— Довольно, довольно! — с живостью перебил полковник. — Не к чему читать дальше.
Молодой офицер опять кивнул и закрыл книгу.
— Как видите, — продолжал полковник, — я имею верные сведения о вашем имуществе.
— Если бы вы потребовали от меня отчета о небольшом достоянии нашем, — возразил старик с достоинством, — я исполнил бы это со строгой точностью, мы не лжем.
— Дело возможное, теперь же вы мне выдадите половину всего, что упомянуто в списке. Даю вам полчаса, чтоб исполнить мое приказание, в случае неповиновения деревня будет сожжена.
— Позвольте почтительно заметить вам, что требование ваше заставит нас умирать с голоду, эти съестные припасы нам необходимы. Во имя человеколюбия умоляю вас довольствоваться третью или четвертью. Мы ведь беззащитные христиане. В чем можете вы упрекнуть жителей этой бедной деревни? Они не сделали никакого зла ни вам, ни кому-либо из ваших; во имя Бога, которому молитесь и вы, отмените ваше варварское приказание.
— Вы с ума сошли, честное слово! — посмеиваясь, возразил полковник. — Я могу отнять все у вас, а довольствуюсь половиною, и вы еще недовольны! Полноте! Я никогда не отменяю данного приказания; повинуйтесь, если не хотите видеть свои лачуги объятыми пламенем. Впрочем, мне еще надо свести счет лично с вами, батюшка мой, вместо того, чтобы заступаться за других, вы хорошо сделаете, если позаботитесь о себе, понимаете? Теперь ни слова.
Не слушая ничего больше, полковник дал шпоры лошади и ускакал в сопровождении офицеров, которым отдавал приказания относительно перевоза контрибуции, которою обложил несчастную деревню.
Убитые горем, но, покоряясь своей участи, жители тотчас принялись приводить в исполнение варварское приказание, которое дано им было так жестоко.
Пруссаки везли с собою фургонов пятнадцать для склада добычи, безжалостно захватываемой во всех несчастных селениях, которых удостаивали своего посещения.
Фургоны эти тянулись за колонною, составляя, так сказать, мрачный арьергард.
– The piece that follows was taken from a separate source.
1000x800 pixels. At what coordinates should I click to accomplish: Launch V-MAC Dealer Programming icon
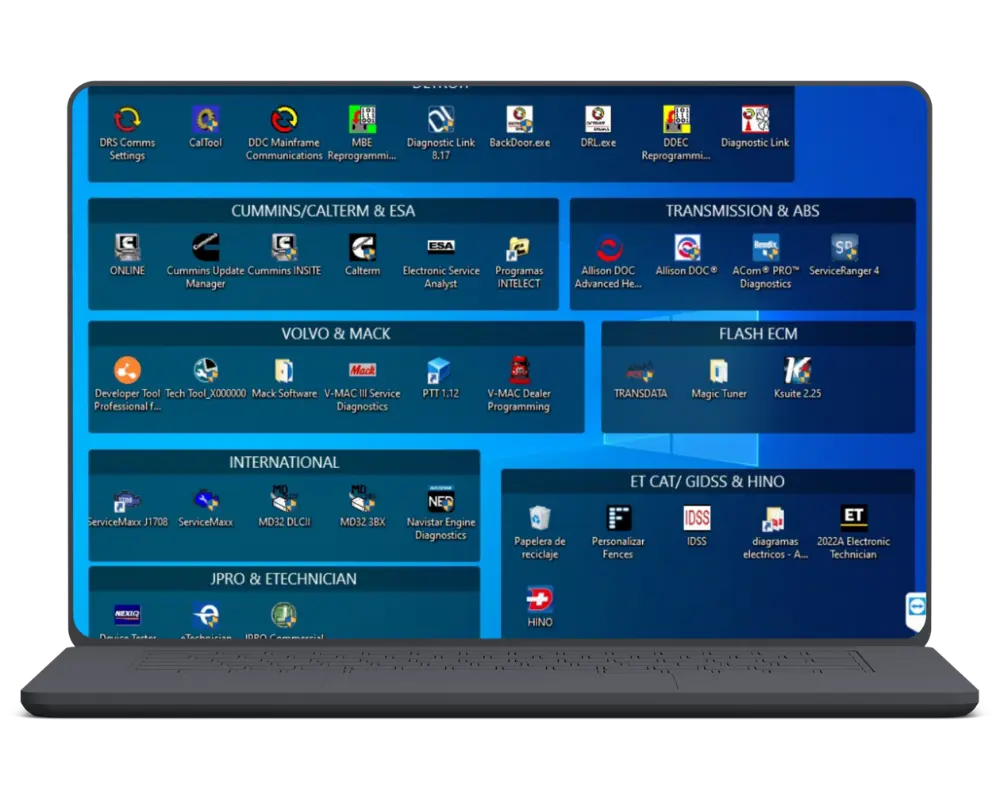click(518, 371)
Их продвинули вперед и поставили в самой деревне. Так как на этот раз добычи было чрезвычайно много, к фургонам присоединили все телеги, какие оказались у крестьян. Тут-то немцы приступили к грабежу с систематичностью и порядком, которые они вносят во все.
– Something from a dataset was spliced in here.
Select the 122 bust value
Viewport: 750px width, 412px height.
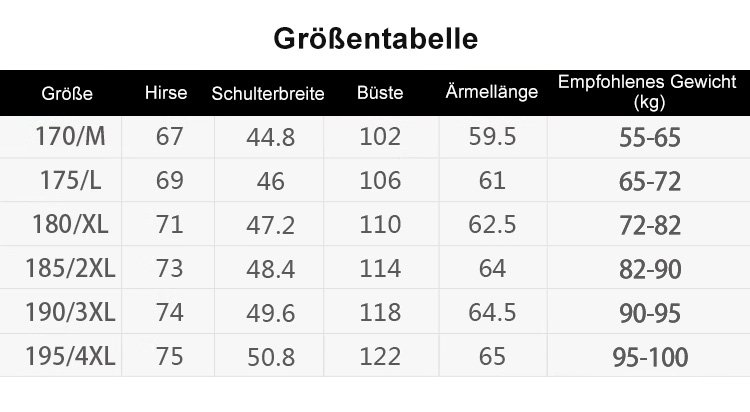[380, 357]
Не могло быть зрелища более прискорбного и раздирающего, как эти несчастные крестьяне, принужденные притеснителями приводить им свой скот, перетаскивать свой хлеб, сено и солому и помогать складывать в исполинские фургоны все эти припасы, стоившие им столько тяжелого труда, а теперь безжалостно у них отнятые при пошлых остротах, оскорбительном хохоте и наглых шутках.
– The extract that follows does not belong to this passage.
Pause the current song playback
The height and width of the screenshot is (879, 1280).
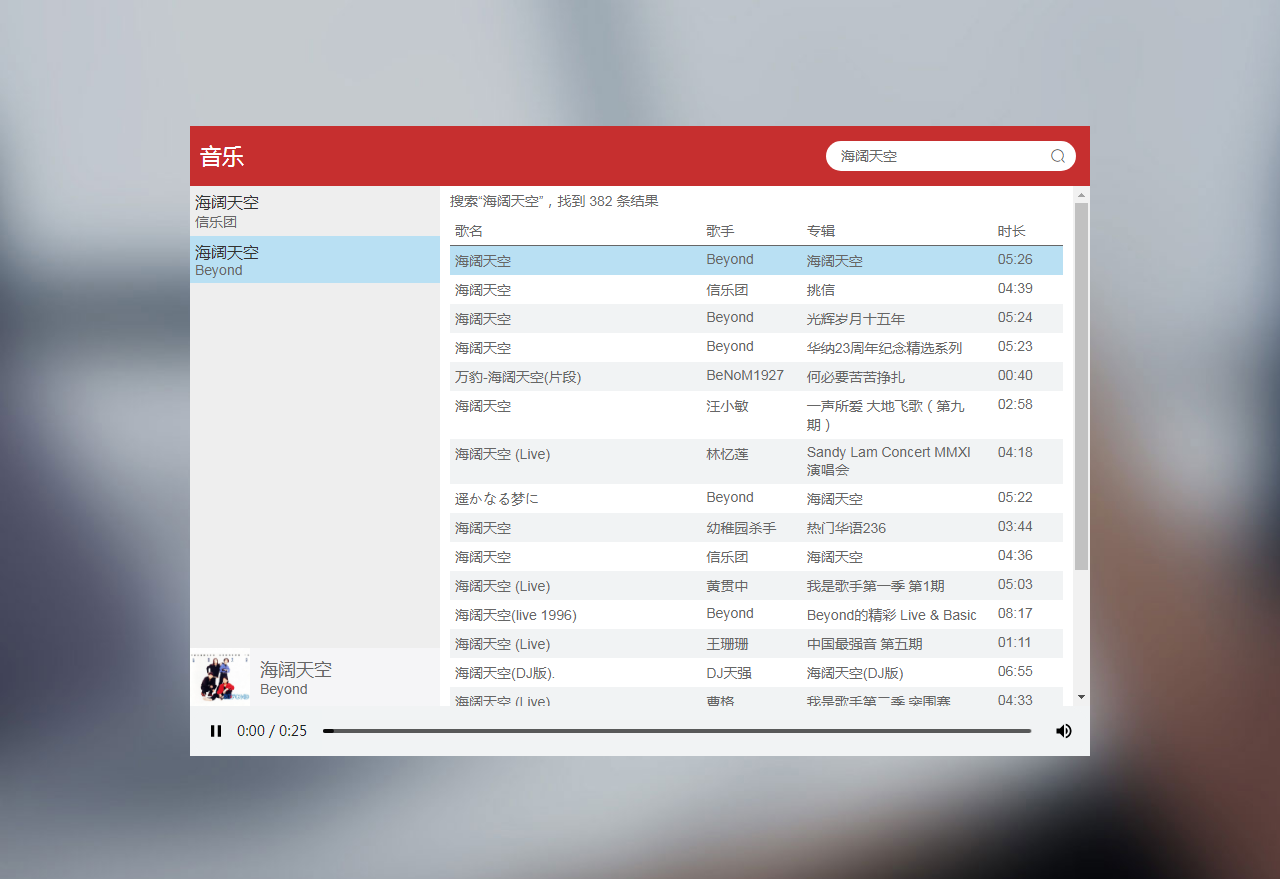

Все эти несчастные анабаптисты, эти беззащитные христиане, как они сами называли себя, вполне характеризуя этим названием кротость их нравов, их наивное и доверчивое добродушие, не говорили ни слова, не произносили ни одной жалобы, ни одной мольбы не обращали к врагам, которые обирали их так безжалостно.
— Господь дал, Господь и взял, — шептали они порою про себя, — да будет благословенно Его святое имя!
Это евангельское изречение, которое вполне передает дух смиренной и кроткой секты анабаптистов, было единственным протестом, который позволяли себе эти несчастные. Бледные, грустные, но спокойные на вид, скрывая свою скорбь в глубине души, они исполняли с обычной кротостью грубые и своевольные приказания врагов, распоряжавшихся ими, как невольниками.
Столько твердости и смирения тронуло бы диких зверей, краснокожих индейцев, на пруссаков, однако, произвело действие совершенно противное.
Они встревожились и заподозрили западню. Им казалось, что эта покорность должна скрывать измену. А между тем чего же было опасаться от сотни женщин, детей и старцев без оружия, пятистам человекам регулярного войска, вооруженного с ног до головы, знакомого с военным делом и командуемого избранными офицерами?
Полковник был зол, как с цепи сорвавшаяся собака, он то и дело кусал усы, нетерпеливо стучал кулаком по луке седла и порой устремлял на Иогана Шипера мрачный и грозный взор, от которого сильно задумался бы всякий, кто менее был бы тверд, чем мэр Конопляника.